I don't have the heart to try to catch up on the PSU bashing that's occured since I left earlier, but I do want to make one other point before I sign off for the night.
Earlier we debated whether or not PSU gained any kind of competitive advantage by not outing Sandusky in 2000 (or 98, depending on your perspective). I argued that they didn't, many argued that the program would have suffered, so yes..they did.
It occured to me a little while ago that we we arguing the wrong thing. The question is...Did Penn State gain an unfair advantage? The answer is unequivicably...NO!!! All the arguments presented earlier, even if we were to accept them, argue that Penn State gained nothing, but avoided gaining a DISADVANTAGE.
This isn't simple semantics...it's actually a pretty big difference. If we accept the argument that outing Sandusky in 2000 would have created a recruiting disadvantage, than we still have to answer the other part of the argument...would that disadvantage have been FAIR? Assuming the people in charge did the right thing....no, it would not have been. Doing the right thing on something like this would have never been punished, particulalry since it created no advantage. Oddly enough, the disadvantage which would have been unfair in 2000 is fair now...but would have existed now whether the NCAA levied sanctions or not.

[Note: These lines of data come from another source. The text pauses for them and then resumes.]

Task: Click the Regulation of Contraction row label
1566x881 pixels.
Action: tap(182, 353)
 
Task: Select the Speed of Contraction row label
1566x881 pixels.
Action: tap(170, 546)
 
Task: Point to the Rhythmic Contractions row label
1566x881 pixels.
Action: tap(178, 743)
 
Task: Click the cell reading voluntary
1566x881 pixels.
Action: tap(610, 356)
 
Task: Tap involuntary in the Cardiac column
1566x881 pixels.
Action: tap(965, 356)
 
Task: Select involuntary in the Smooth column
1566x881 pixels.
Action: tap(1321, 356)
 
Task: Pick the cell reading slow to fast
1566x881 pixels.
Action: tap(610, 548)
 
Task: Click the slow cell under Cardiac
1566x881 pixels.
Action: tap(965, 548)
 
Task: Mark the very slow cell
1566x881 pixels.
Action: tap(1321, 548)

Now....as to punishing the culture...if the goal is truly to change the culture of college football, hamstringing a big time program is the wrong way to do it, because it can't possibly work. The problem of football's power in university life is NOT unique to PSU (Paterno's power might have been, but not the PROGRAM'S power). It is pervasive to all of the NCAA. It isn't caused because people thought Paterno could do no wrong (a premise which had proven mostly true for over 50 years). It's caused by the fact that major universities depend on the millions of dollars generated by football. BY the tens of millions of fans of big programs all over the country. By the College Football Gameday specials we watch. By the MILLIONS paid to the universities and conferances for Bowl games.
If the real problem is the "culture" of college football, than attack that culture unilaterally. Make the decision to cut off TV...for everyone. Cut the scholarships in half...for everyobody. Limit stadium sizes to 40,000 or so. Ditch the bowl system and have a true playoff, one that is NOT televised for profit. Until and unless you take the profit out of football, then blaming the "culture" is assinine, because the NCAA and every single poster in here who cares about college football, every person who tunes into the telivised game or buys a ticket is complicit in it.
I get the outrage. I really do. I realize I'm in the minority, but I've long believed the NCAA to be a hypocritical entity whose punishments rarely made sense. I might not have been as vocal about it, but I would have been just as much against this had it happened at Ohio State, or Alabama, or Texas. I understand sanctions designed to provide a deterance...at least the other idiotic sanctions by the NCAA have generally done such a thing. But as I said earlier...there is no need for deterrance here. Everybody gets it, everybody is disgusted by it. The odds of a similar occurance ever happening again would have been no higher had the NCAA done nothing. This wasn't about deterance, but about punishment. Revenge. Bloodlust. And the ones most deserving of it aren't hurt one bit.